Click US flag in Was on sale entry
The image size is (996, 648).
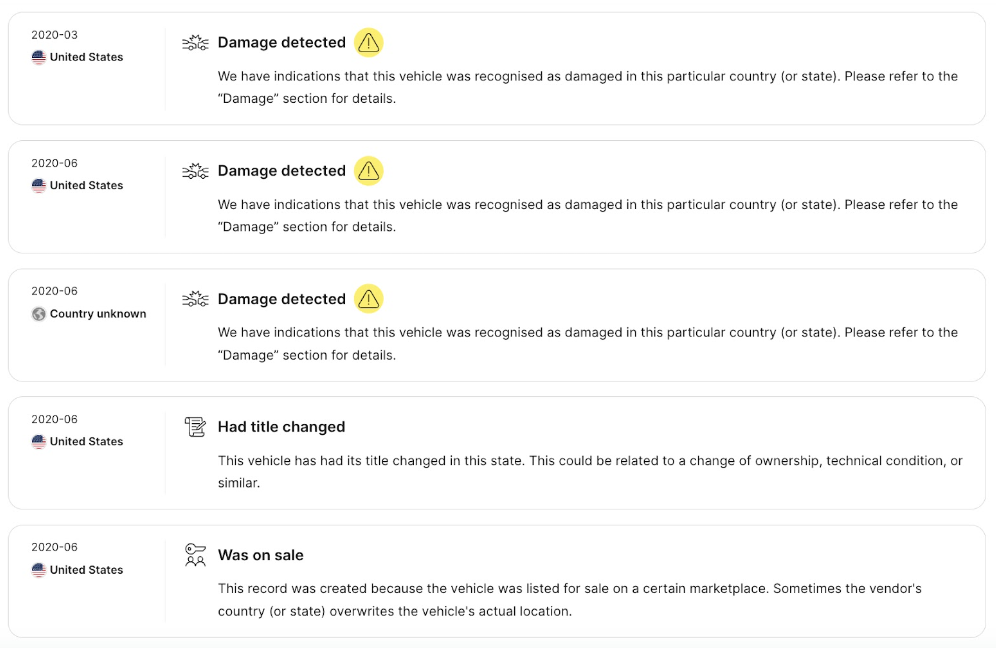click(x=39, y=570)
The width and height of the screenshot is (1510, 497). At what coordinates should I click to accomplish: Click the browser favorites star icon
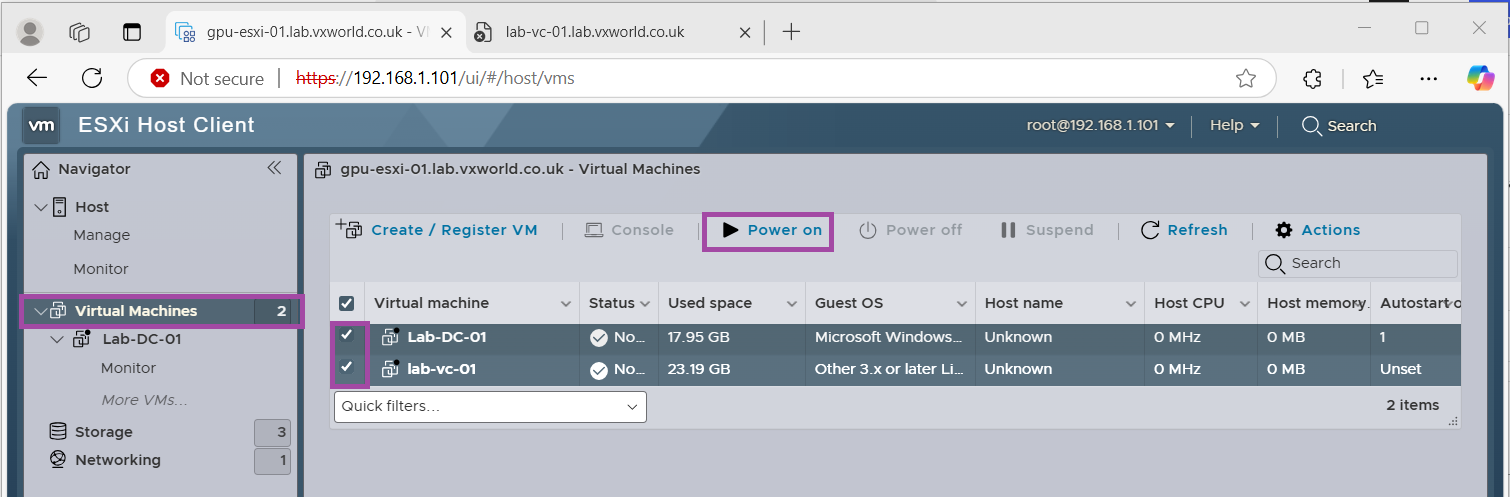tap(1245, 78)

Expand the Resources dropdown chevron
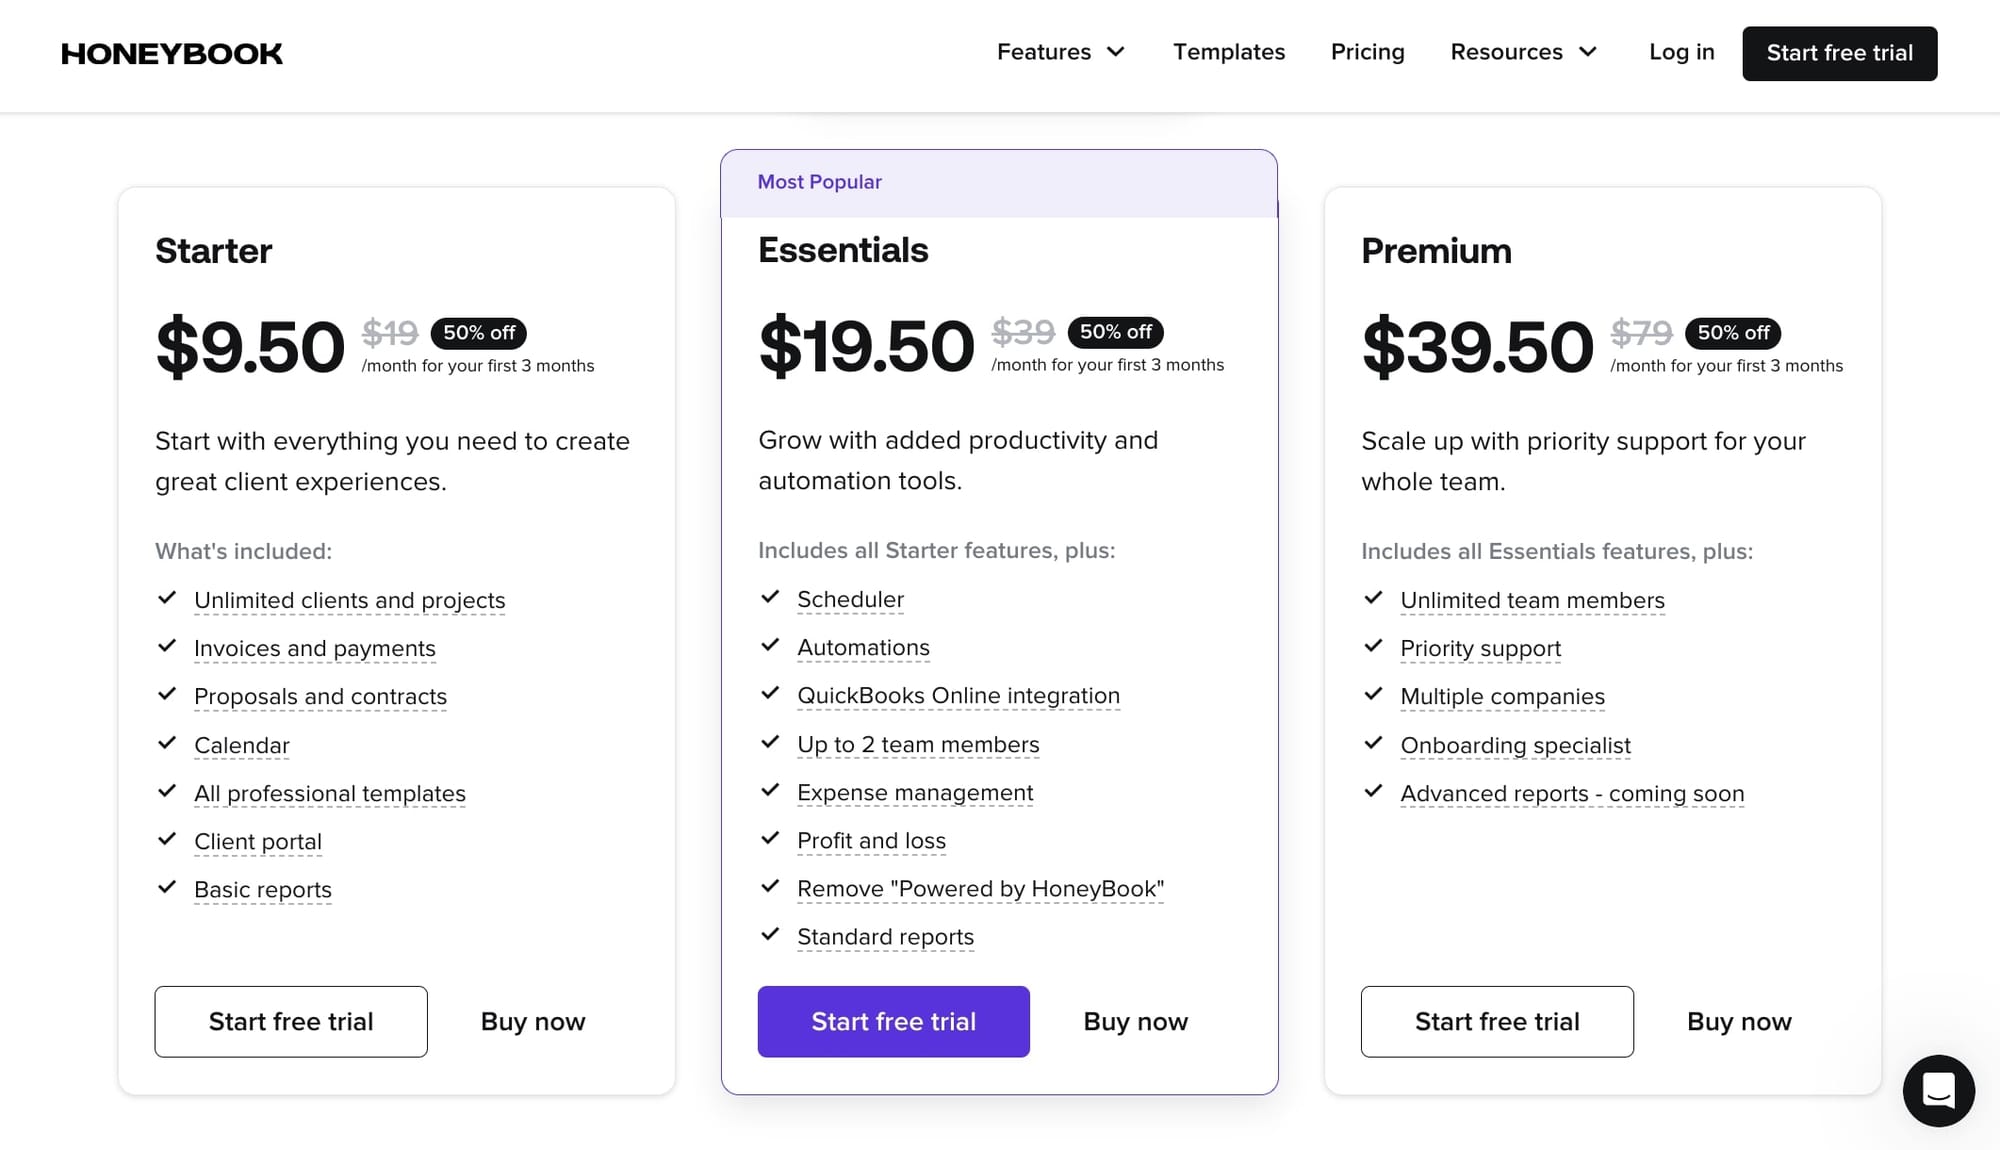click(1588, 52)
+++
Would you copy all the material exactly, dropping the pictures?

Solution to this exercise:
Click US flag in Was on sale entry
The image size is (996, 648).
click(x=39, y=570)
The width and height of the screenshot is (1510, 497). At what coordinates should I click to accomplish: Click the browser favorites star icon
tap(1245, 78)

Expand the Resources dropdown chevron
click(1588, 52)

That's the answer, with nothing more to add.